Zwrot spreadów za kredyt walutowy. Wyjaśniamy krok po kroku, o co chodzi w projekcie prezydenta
Prezydent Andrzej Duda przedstawił we wtorek długo oczekiwany projekt rozwiązujący problem kredytów we frankach. Zwrot spreadów to najważniejszy mechanizm, jaki przygotował dla frankowiczów prezydent. Wyjaśniamy krok po kroku o co chodzi w projekcie i odpowiadamy na najważniejsze pytania.
03.08.2016 | aktual.: 09.08.2016 13:02
Prezydent Andrzej Duda przedstawił we wtorek długo oczekiwany projekt dotyczący kredytów w walutach obcych. Zwrot spreadów to najważniejszy mechanizm, jaki przygotował prezydent. Wyjaśniamy krok po kroku, o co chodzi w projekcie i odpowiadamy na najważniejsze pytania.
Czym jest spread?
W najprostszym ujęciu to różnica między kursem kupna a sprzedaży waluty, na której banki mogły zarabiać. Najczęściej robiły to poprzez doliczanie spreadu do kosztów obsługi kredytu denominowanego w obcej walucie - w momencie wypłacania kredytu i często również w chwili przyjmowania rat.
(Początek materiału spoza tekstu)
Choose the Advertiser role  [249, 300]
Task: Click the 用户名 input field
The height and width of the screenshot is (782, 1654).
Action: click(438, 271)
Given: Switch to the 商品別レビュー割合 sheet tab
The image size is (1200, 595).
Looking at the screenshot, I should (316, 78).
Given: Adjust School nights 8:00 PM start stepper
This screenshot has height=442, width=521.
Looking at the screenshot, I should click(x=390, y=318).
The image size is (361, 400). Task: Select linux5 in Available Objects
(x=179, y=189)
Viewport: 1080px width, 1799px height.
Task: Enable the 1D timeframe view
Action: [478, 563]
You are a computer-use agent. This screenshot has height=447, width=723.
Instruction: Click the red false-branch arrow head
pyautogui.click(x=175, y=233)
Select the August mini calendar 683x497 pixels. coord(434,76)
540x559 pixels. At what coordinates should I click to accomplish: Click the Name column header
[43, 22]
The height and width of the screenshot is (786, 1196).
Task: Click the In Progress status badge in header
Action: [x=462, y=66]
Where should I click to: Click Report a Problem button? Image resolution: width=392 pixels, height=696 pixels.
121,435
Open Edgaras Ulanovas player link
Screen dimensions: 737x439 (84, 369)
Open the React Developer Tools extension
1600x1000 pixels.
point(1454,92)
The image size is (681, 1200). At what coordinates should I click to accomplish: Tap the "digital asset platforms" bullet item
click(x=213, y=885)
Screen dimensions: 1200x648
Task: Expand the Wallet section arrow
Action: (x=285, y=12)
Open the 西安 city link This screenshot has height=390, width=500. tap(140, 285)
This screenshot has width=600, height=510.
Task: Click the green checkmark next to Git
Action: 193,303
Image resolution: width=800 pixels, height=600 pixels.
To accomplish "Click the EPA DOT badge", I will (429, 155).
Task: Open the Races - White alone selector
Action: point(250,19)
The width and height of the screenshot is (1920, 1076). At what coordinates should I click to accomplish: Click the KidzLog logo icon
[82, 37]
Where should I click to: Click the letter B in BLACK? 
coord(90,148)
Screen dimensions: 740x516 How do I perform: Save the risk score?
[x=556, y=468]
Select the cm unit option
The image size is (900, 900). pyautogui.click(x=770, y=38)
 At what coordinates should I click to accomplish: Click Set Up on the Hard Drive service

Kto dostanie zwrot spreadów?
Zwrot spreadów będzie dotyczył nie tylko obowiązujących umów, ale również tych, które już wygasły, a także osób, które prowadziły działalność gospodarczą, ale nie dokonywały odpisów amortyzacyjnych ani nie wliczały ich w koszty prowadzenia działalności. Chodzi o umowy zawarte w okresie od 1 lipca 2000 r. do 26 sierpnia 2011 r., kiedy weszła w życie ustawy antyspreadowa.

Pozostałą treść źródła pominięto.